5)Gay-Andrieu F, Fricker-Hidalgo H, Sickinger E, Espern A, Brenier-Pinchart MP, Braun HB, et al. Comparative evaluation of the ARCHITECT Toxo IgG, IgM, and IgG Avidity assays for anti-Toxoplasma antibodies detection in pregnant women sera. Diagn Microbiol Infect Dis. 65: 279-87. 2009.
6)Yamada H, Tanimura K, Deguchi M, et al. A cohort study of maternal screening for congenital Toxoplasma gondii infection: 12 years' experience. J Infect Chemother 25: 427-30, 2019.

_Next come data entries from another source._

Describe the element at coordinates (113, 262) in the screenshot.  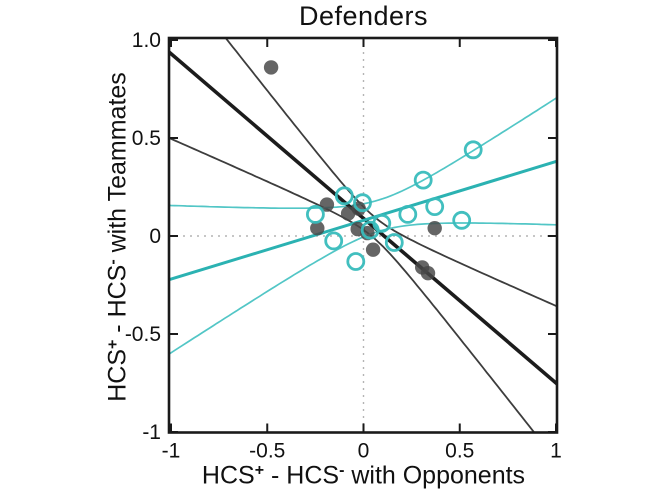
I see `y-label-sup-minus: -` at that location.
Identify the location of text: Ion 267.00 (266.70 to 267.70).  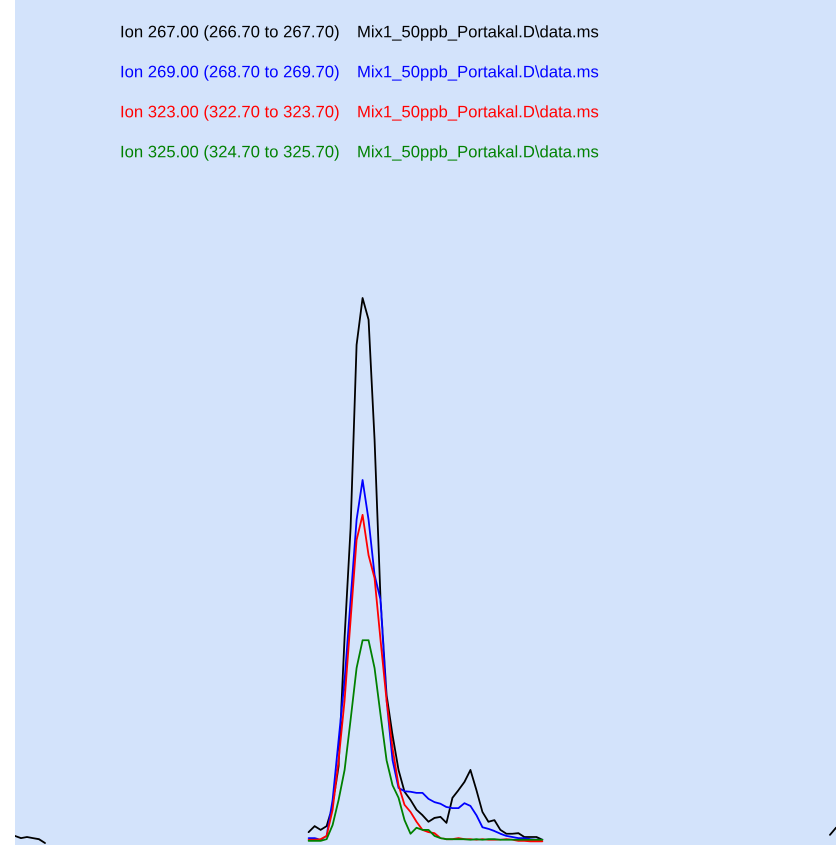
(230, 33).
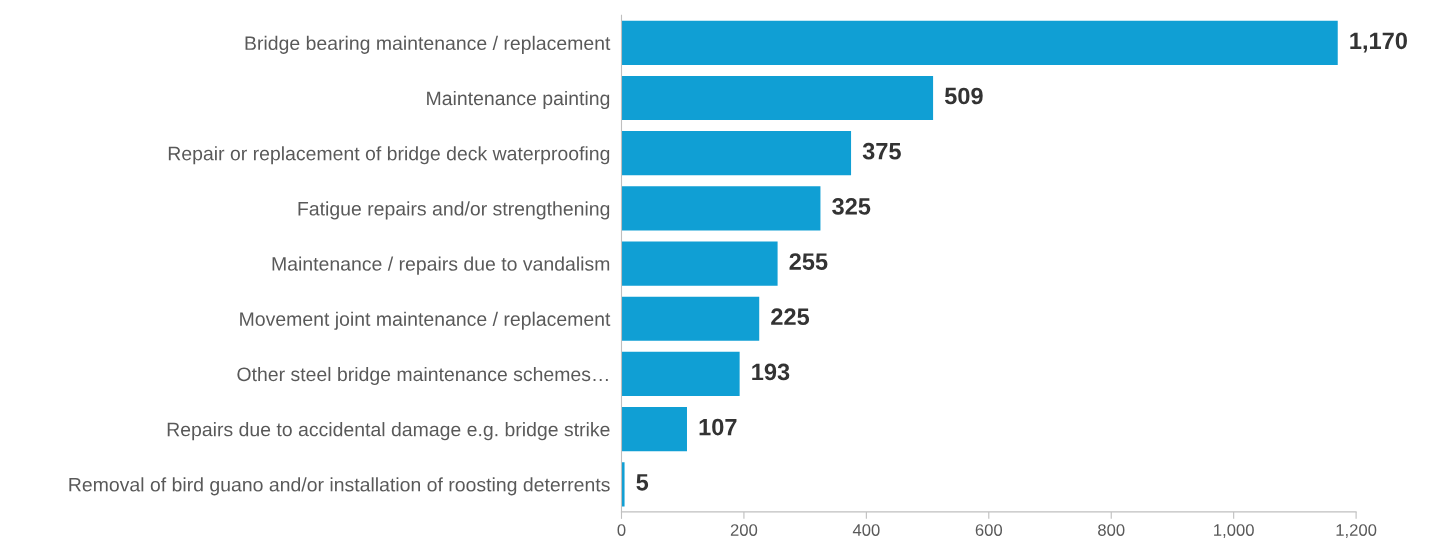 This screenshot has height=544, width=1432. What do you see at coordinates (964, 96) in the screenshot?
I see `data-label: 509` at bounding box center [964, 96].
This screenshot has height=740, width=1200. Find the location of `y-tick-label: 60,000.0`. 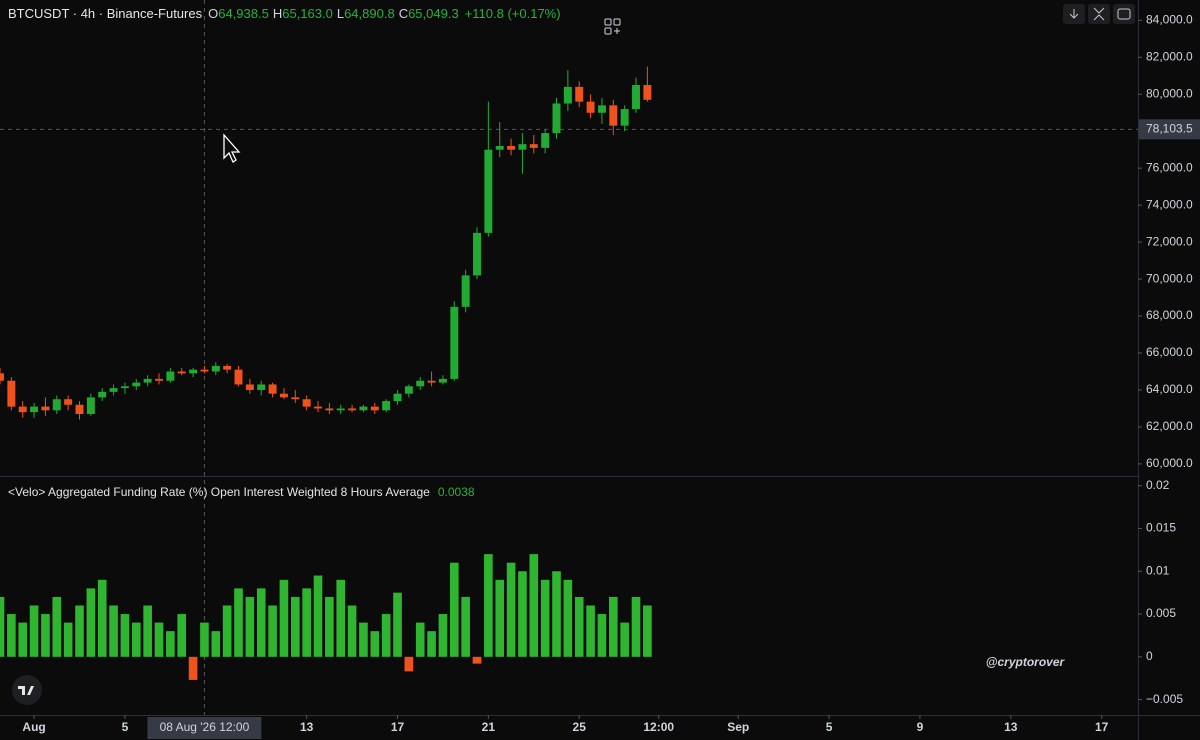

y-tick-label: 60,000.0 is located at coordinates (1170, 463).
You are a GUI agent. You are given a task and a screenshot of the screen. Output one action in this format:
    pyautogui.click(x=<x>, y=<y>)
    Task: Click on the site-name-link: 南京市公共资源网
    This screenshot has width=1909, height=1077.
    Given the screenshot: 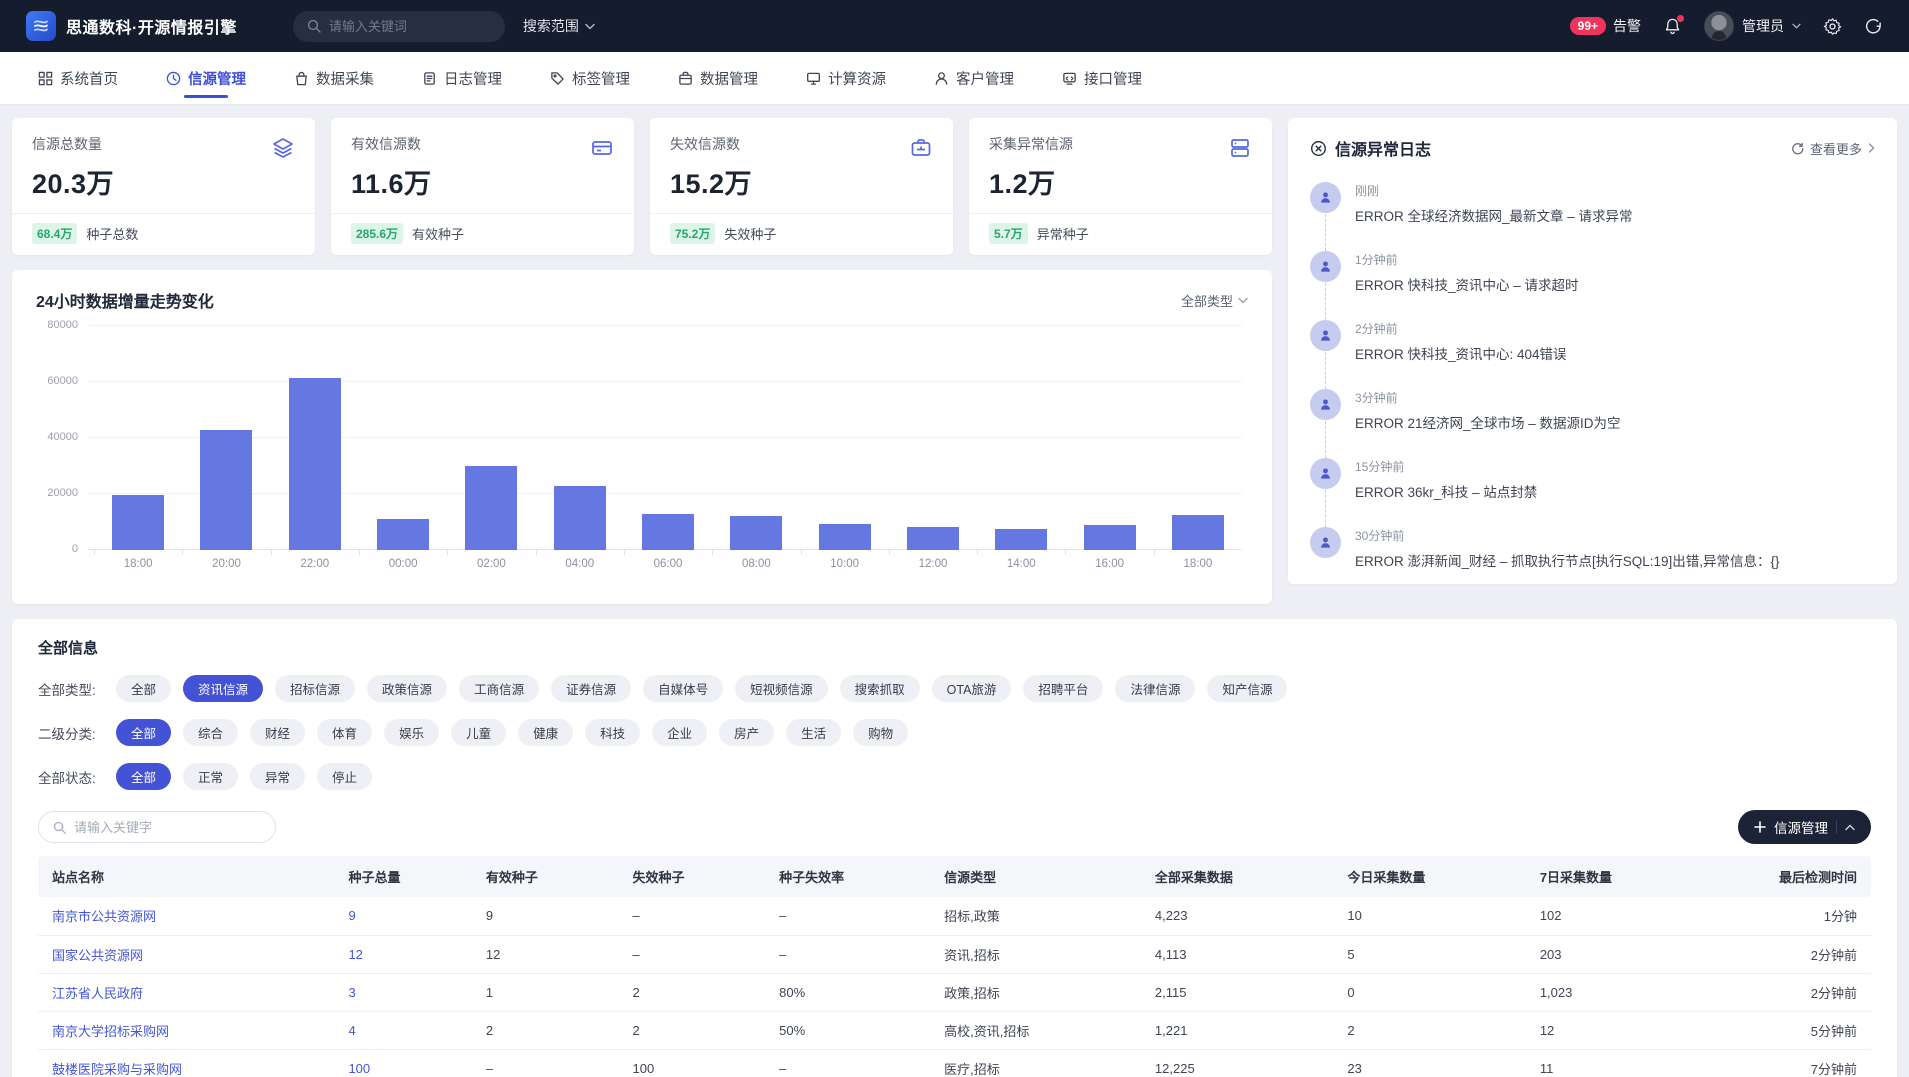 What is the action you would take?
    pyautogui.click(x=190, y=916)
    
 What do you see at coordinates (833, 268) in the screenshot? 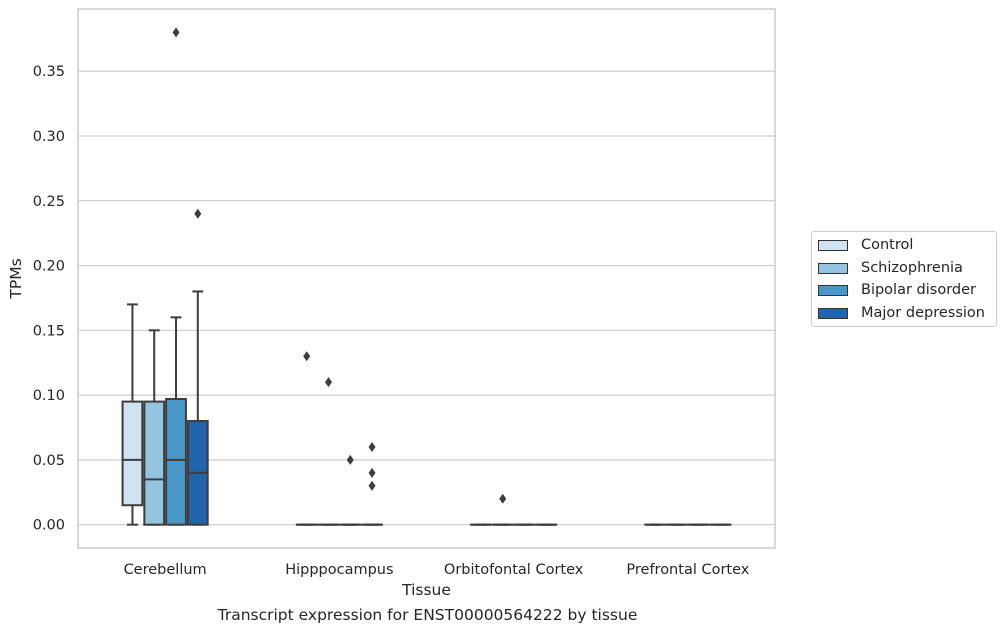
I see `legend-swatch-schizophrenia` at bounding box center [833, 268].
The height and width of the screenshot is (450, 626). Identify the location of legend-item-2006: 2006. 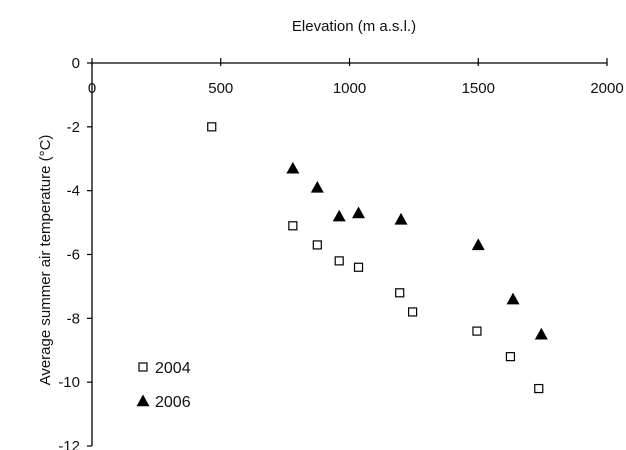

7)de Oliveira Azevedo CT, do Brasil PE, Guida L, Lopes Moreira ME. Performance of Polymerase Chain Reaction Analysis of the Amniotic Fluid of Pregnant Women for Diagnosis of Congenital Toxoplasmosis: A Systematic Review and Meta-Analysis. PLoS One. 11: e0149938. 2016.
8)Romand S, Wallon M, Franck J et al. Prenatal diagnosis using polymerase chain reaction on amniotic fluid for congenital toxoplasmosis. Obstet Gynecol. 97: 296-300, 2001.